• [WORK REQUIRED] Once the pictures are removed, restate the listing word for word.

PROVIDED DATA Start Marker

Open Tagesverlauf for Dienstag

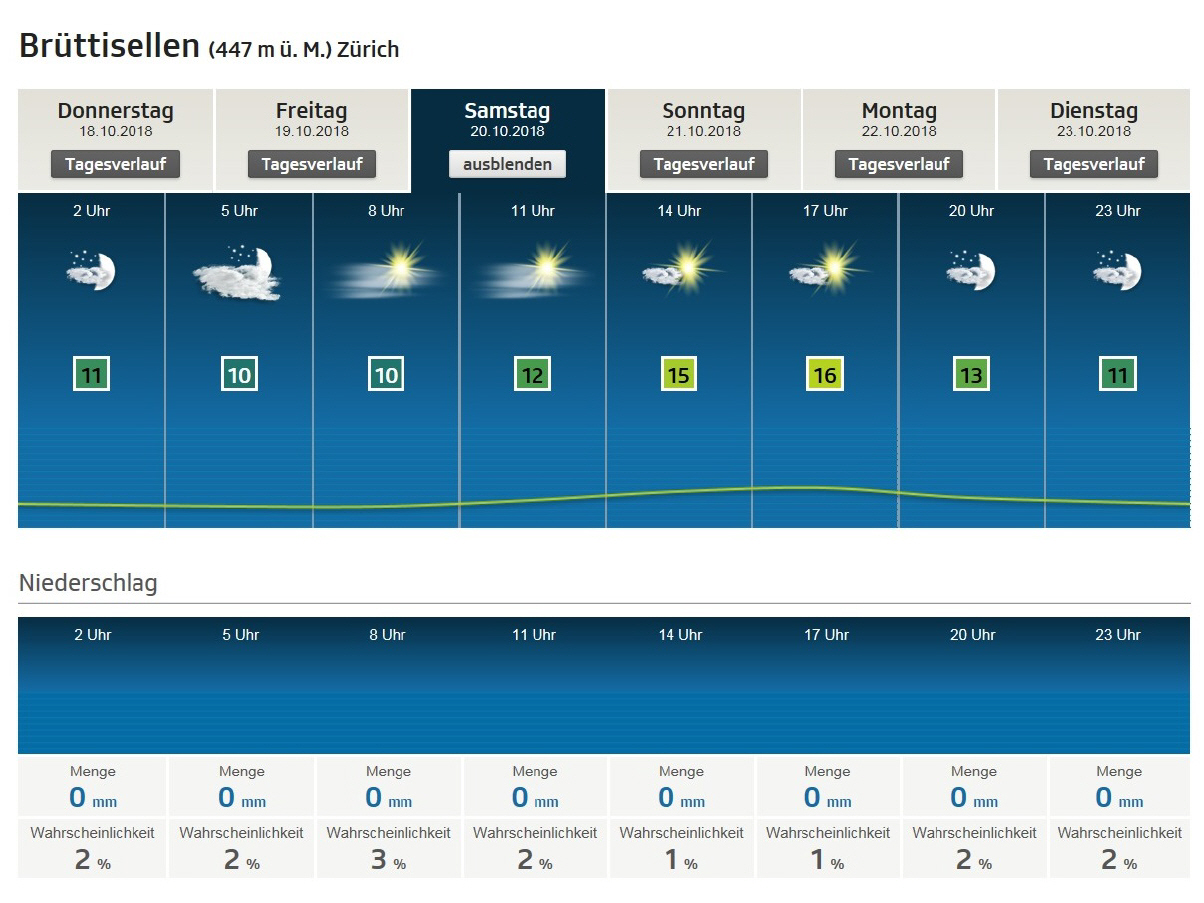pos(1093,164)
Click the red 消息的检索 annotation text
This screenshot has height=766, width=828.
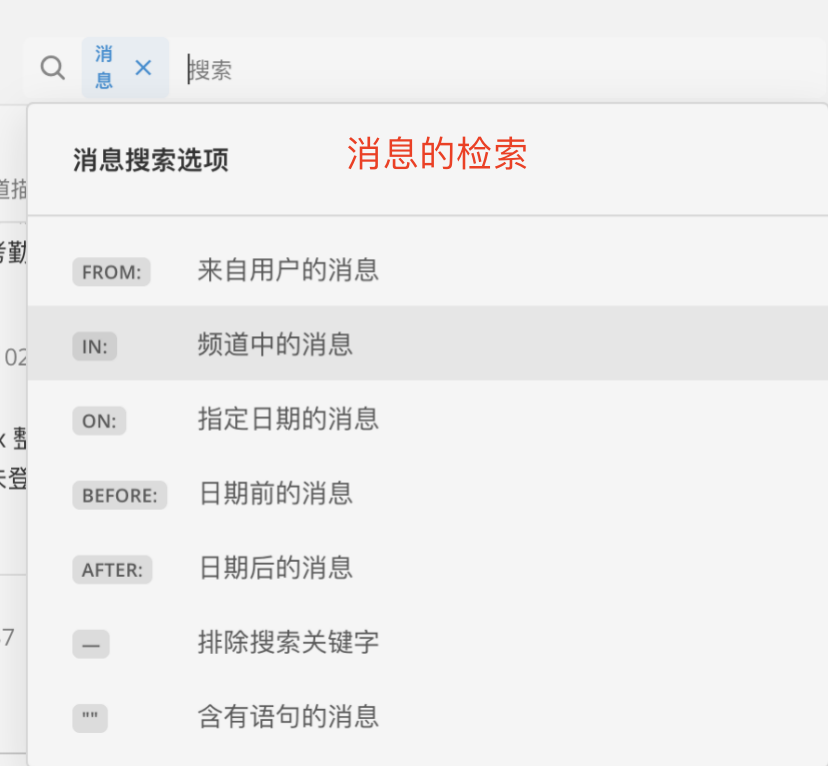click(x=437, y=154)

PROVIDED DATA End Marker

• [COMPLETED TASK]
Open Tagesverlauf for Dienstag

pos(1093,164)
Click the red 消息的检索 annotation text
This screenshot has height=766, width=828.
click(x=437, y=154)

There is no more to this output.